Im sitting on a low brick wall just outside an up market dress shop in Berry, chatting on my mobile to my daughter, extolling the virtues of living in community. The benefits include an increase in wellness on many levels. Individual wellness, economic wellness, and social wellness. Community is a natural way for humans to live and yet we have drifted away from this to embrace separation, competition, and that harsh aspect of capitalism, every man for himself. Communal living guides us towards true cooperation and ideally a healthy appreciation of diversity and difference. So here I am chatting about this idea and imagining how wonderful it would be to be part of such a community when I am distracted by a long line of ants scurrying along the crack between the wall and the pavement.
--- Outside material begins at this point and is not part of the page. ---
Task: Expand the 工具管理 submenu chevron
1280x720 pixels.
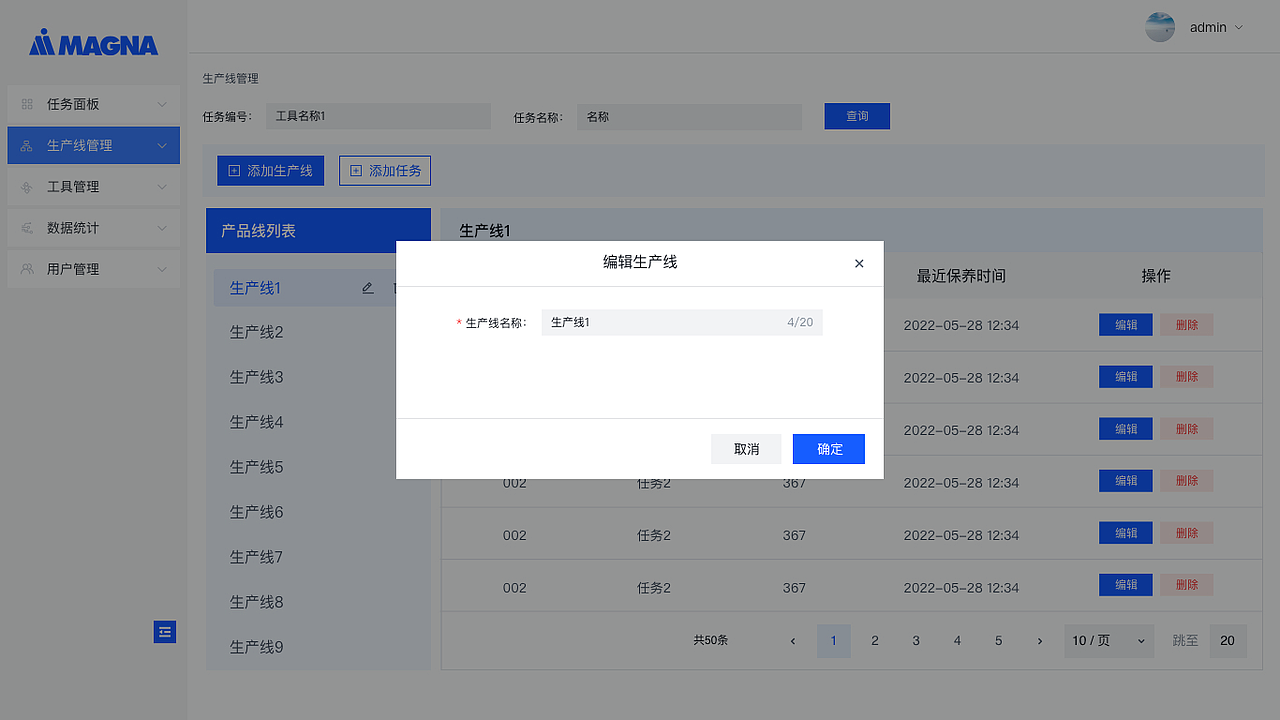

What struck me was the way the ants stopped to greet each other walking in the opposite direction. They would turn, touch and take off. As I watched I saw them do this over and over again they seemed to be saying, ‘Good morning, G’day, How are you? What’s up? How’s it going? See ya.’
I watched the ants meet and greet each other long after I finished talking to my daughter. It seemed to me that they were showing me what real community living could be like. None of the ants appeared to be living in any other ant’s pocket, or demanding more from their fellow ants than they could give. They each had a direction, a purpose, a job to do but were never too busy to stop greet, touch, and move on. None of the ants seems the least concerned about the appropriateness or inappropriateness of touching. When we live in a world where teachers are not allowed to touch their students kindly on the shoulder, or lift a child up who has fallen down, God help us. Oh that’s right, we are already living in that kind of world.
Have we really banned touching? If we don’t touch each other are we not likely to forget how it feels to be touched? When was the last time someone placed their hands on your shoulders and gently massaged away a little tension? How will our children reach out and touch each other, a petal, a flower, a puppy, a tree, if we don’t touch them? What happens when someone is no longer touched? We shrivel up like a dry leaf. Our skin shrivels, our spirit shrivels and we become disconnected from the world. The largest organ in the human body craves touch. Our skin yearns to be touched. Touch soothes, touch softens, touch eases our lives.
In the 1950s, a psychologist named Harry Harlow conducted a very dramatic (and likely unethical by today’s standards) experiment with baby rhesus monkeys. He took the baby monkeys away from their mothers and put them into cages with 2 fake “mother monkeys” made of wire mesh, one bare and the other covered with terry cloth. The wire mother monkeys each had a bottle pushed through the wire so that the baby monkeys could feed. At the time, scientists thought that babies bonded with their mothers solely because mothers were a source of food. It was a surprise when all of the monkeys spent as little time near the bare wire monkey as possible and all their time clinging to the terry cloth covered mother monkey. Harlow revolutionized child care at the time, concluding that babies needed more than something to eat, they also need soft familiar touch.
It is not only babies however that needs touch. Children, adults and old people all need touch for good health.
When I touch my very old mother, especially at the side of her eyes she melts into the sensation of being loved. Although my sister and I often hug our 94 year old father he very wisely also has a massage every two weeks. Through touch we communicate more than we can through words.
Can you imagine, going about our day acknowledging everyone we passed by looking straight at them, reaching out, touching finger tips and exchanging loving energy?
When was the last time you watched ants? They reminded me how powerful and beneficial it is to live in community. They remind all of us who live in the western world to keep active, to work with a communal focus, to share unstintingly, to carry a little more than you believe you can, and to stop, meet, greet and most importantly touch each other every day.